● **Task to carry out**
Can you quote, word for word, every line from the first line of the records below through the line containing "Given: Go to Issue Communication section", and nothing else?

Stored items
####
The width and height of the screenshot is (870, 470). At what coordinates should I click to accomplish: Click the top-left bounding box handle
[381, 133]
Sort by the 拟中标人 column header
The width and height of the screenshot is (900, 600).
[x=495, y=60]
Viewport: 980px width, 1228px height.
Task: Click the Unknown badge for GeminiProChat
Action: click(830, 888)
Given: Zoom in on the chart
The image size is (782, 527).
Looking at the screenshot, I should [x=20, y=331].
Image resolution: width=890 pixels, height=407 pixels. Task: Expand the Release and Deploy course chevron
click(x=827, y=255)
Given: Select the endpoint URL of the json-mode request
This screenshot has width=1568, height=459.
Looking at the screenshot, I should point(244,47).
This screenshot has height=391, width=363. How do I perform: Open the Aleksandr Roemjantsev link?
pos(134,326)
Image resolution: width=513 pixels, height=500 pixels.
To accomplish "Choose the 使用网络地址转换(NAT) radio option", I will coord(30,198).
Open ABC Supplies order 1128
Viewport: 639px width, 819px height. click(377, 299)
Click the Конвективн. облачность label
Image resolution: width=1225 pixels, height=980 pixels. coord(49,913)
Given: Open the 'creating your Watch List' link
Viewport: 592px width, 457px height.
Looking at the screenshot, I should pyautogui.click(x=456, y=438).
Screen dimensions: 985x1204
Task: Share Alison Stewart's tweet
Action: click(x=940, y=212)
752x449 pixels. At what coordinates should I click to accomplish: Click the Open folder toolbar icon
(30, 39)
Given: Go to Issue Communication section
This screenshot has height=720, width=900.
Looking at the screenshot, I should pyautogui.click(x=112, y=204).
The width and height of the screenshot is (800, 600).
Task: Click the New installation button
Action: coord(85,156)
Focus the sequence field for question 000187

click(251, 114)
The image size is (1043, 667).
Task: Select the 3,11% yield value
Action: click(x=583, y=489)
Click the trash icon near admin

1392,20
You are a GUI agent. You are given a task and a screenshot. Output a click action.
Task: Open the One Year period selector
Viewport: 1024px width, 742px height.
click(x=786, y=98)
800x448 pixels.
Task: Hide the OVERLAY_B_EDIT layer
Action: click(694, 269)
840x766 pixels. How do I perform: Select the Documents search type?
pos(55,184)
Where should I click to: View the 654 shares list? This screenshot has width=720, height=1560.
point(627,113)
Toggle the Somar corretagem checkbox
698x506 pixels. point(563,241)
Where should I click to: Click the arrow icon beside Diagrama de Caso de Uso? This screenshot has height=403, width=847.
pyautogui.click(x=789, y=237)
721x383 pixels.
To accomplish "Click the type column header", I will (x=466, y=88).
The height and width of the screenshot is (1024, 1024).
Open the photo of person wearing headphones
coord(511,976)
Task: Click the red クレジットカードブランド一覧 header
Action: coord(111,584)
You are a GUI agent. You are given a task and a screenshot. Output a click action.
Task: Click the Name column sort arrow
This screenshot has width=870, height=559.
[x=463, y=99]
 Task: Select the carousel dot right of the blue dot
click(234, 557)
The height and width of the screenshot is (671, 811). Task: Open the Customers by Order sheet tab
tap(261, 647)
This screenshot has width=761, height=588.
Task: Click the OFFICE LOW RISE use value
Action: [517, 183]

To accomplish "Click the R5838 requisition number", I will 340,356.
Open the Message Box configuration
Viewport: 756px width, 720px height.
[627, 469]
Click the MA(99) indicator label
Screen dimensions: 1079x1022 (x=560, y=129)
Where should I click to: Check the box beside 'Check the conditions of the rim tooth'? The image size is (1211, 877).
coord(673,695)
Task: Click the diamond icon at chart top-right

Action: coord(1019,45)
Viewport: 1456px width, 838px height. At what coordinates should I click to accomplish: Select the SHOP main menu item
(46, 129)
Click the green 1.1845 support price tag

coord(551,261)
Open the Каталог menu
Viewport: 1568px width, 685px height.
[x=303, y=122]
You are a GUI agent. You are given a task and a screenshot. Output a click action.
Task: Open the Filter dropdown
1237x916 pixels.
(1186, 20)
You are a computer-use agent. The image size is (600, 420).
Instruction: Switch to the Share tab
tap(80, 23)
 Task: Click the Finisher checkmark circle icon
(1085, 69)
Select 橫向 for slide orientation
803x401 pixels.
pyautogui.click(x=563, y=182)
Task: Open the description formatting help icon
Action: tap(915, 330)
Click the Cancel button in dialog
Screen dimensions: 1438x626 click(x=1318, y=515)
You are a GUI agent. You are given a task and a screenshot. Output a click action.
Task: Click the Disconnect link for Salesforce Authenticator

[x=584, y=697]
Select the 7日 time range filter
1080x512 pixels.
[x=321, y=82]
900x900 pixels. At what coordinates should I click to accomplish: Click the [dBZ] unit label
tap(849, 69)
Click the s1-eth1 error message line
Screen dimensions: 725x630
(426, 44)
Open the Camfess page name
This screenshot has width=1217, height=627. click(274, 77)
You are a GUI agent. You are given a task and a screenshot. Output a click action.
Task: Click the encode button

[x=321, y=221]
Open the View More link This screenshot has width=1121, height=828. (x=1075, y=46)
####
● **Exercise output**
The width and height of the screenshot is (870, 470). At what coordinates should I click to accomplish: Click the top-left bounding box handle
[381, 133]
Sort by the 拟中标人 column header
The width and height of the screenshot is (900, 600).
[x=495, y=60]
Viewport: 980px width, 1228px height.
Task: Click the Unknown badge for GeminiProChat
Action: click(830, 888)
Given: Zoom in on the chart
The image size is (782, 527).
Looking at the screenshot, I should [x=20, y=331].
Image resolution: width=890 pixels, height=407 pixels. Task: Expand the Release and Deploy course chevron
click(x=827, y=255)
Given: Select the endpoint URL of the json-mode request
This screenshot has width=1568, height=459.
Looking at the screenshot, I should point(244,47).
This screenshot has height=391, width=363. How do I perform: Open the Aleksandr Roemjantsev link?
pos(134,326)
Image resolution: width=513 pixels, height=500 pixels.
To accomplish "Choose the 使用网络地址转换(NAT) radio option", I will coord(30,198).
Open ABC Supplies order 1128
Viewport: 639px width, 819px height. click(377, 299)
Click the Конвективн. облачность label
Image resolution: width=1225 pixels, height=980 pixels. coord(49,913)
Given: Open the 'creating your Watch List' link
Viewport: 592px width, 457px height.
Looking at the screenshot, I should pyautogui.click(x=456, y=438).
Screen dimensions: 985x1204
Task: Share Alison Stewart's tweet
Action: click(x=940, y=212)
752x449 pixels. At what coordinates should I click to accomplish: Click the Open folder toolbar icon
(30, 39)
Given: Go to Issue Communication section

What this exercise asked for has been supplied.